Adulthood truly began for me about four years ago—when I started getting paid for my time and presence. Since then, I’ve never had the same freedom to simply daydream. I can no longer lose myself for hours listening to the songs that defined my high school years or reread the poems I once wrote, reflecting on who I was and why I did the things I did.
It’s great to find patterns, sometimes negative ones, sometimes productive ones. I find it therapeutical and healing to reflect on the past. It’s a kind of nostalgia that doesn’t hold us back, as it does when we’re depressed or dissatisfied with life.
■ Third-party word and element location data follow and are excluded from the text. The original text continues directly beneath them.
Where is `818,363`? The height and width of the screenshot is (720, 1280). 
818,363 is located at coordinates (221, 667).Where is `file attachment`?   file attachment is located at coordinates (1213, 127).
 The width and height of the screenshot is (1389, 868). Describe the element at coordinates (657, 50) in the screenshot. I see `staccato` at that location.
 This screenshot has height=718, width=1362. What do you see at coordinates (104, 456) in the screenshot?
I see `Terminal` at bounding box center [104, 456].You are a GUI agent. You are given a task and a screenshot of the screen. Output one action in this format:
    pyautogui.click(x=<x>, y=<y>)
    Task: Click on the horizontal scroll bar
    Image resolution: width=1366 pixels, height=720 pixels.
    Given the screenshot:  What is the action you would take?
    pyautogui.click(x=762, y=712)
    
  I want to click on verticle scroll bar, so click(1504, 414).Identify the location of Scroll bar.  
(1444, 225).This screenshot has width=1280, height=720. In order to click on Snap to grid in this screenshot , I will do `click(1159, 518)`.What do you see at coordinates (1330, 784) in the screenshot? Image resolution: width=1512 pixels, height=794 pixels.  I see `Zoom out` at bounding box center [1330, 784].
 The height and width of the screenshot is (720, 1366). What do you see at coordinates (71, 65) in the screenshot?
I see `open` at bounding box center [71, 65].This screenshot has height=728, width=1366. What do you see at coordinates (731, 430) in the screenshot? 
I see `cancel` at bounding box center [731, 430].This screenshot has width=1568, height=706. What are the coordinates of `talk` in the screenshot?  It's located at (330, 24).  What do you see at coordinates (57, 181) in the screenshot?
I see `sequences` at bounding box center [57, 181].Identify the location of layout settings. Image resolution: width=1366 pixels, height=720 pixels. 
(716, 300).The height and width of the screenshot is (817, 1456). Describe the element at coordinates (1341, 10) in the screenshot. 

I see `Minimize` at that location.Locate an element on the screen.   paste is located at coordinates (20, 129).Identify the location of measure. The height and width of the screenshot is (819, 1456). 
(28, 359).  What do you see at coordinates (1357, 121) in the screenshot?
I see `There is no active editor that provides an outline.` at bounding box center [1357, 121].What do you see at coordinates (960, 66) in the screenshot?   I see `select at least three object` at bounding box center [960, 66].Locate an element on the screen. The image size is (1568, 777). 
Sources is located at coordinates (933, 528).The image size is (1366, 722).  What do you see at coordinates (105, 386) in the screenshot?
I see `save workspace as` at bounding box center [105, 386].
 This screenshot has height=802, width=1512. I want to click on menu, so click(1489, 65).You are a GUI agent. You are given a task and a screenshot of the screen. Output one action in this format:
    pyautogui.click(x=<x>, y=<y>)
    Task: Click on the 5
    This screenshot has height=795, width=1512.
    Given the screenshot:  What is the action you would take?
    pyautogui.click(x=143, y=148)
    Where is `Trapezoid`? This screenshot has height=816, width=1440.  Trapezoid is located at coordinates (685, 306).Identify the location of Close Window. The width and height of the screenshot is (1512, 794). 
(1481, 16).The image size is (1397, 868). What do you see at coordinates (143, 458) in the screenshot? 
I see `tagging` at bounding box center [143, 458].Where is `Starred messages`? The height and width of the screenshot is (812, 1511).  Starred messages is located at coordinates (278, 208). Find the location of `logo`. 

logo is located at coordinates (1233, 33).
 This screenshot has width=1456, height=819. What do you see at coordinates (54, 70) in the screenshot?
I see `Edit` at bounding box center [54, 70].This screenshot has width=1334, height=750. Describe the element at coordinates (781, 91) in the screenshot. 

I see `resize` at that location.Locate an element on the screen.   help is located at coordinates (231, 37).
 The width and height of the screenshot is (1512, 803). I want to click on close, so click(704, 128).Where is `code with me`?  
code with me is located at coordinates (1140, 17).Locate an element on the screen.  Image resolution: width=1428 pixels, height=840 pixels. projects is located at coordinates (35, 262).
Instead, when approached through a psychoanalytic lens, it reveals both the positive and negative tendencies that have shaped us over time.

The delight of old memories
But recalling old times is like tasting a dessert your grandma used to cook back then. Feeling the scent of an old fragrance that we used in a specific year. Flip through that photo album from your ten year-old birthday party. It can be absolutely unproductive and just serve the purpose of being delightful. There’s a longing attached to it, that can only happen when you’re completely available. Like you used to be when you were nineteen and unemployed.
I don’t mind sounding like an old lady—remembering the past gives me life. In a world that constantly pushes productivity, nostalgia doesn’t feel like wasted time to me. It’s a necessary indulgence, a source of comfort and joy, especially in this moment of my life.